• Work request:
Your copy should hold exactly the lines from the one containing "The width and" through the last line of the entries, and no pictures.

--- Extracted records Enclosed Below ---

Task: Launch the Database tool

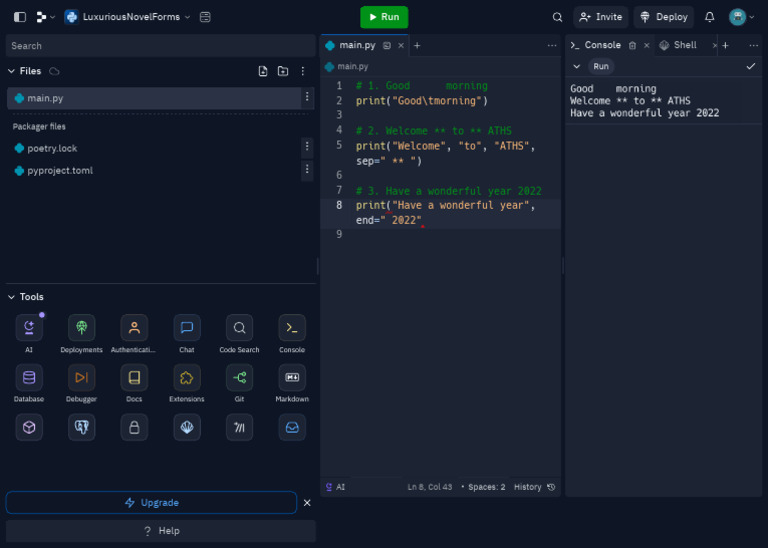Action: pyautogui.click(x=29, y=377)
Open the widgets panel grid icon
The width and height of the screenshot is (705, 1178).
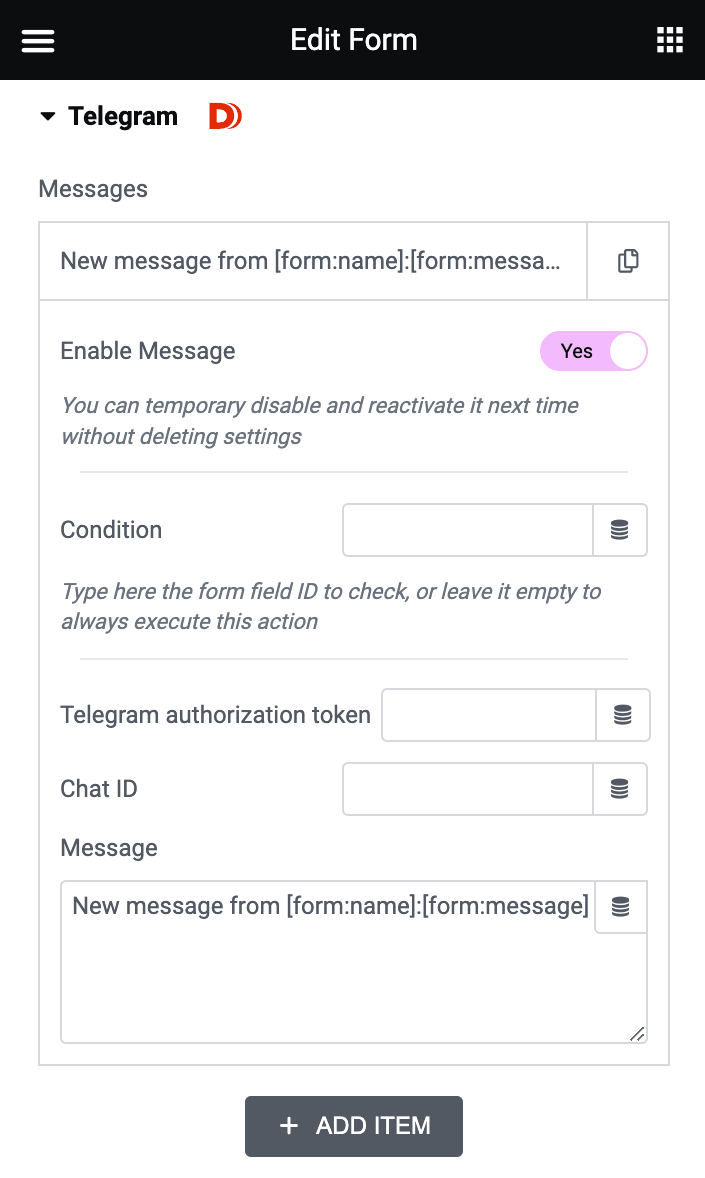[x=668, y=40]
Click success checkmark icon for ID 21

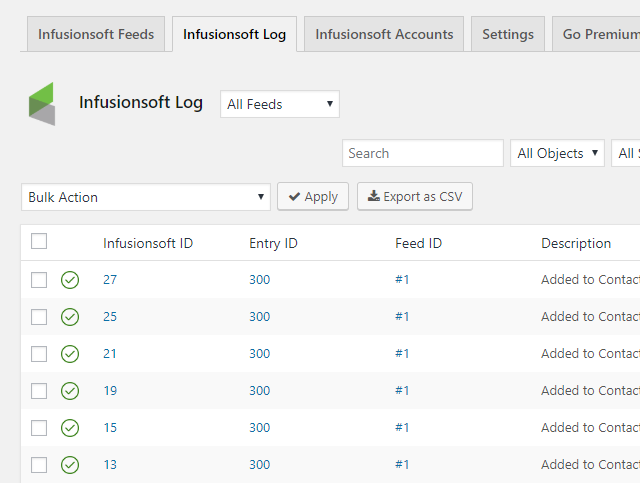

--- End of Enclosed Extracted records ---

• Response below:
The width and height of the screenshot is (705, 1178).
[x=668, y=40]
Click success checkmark icon for ID 21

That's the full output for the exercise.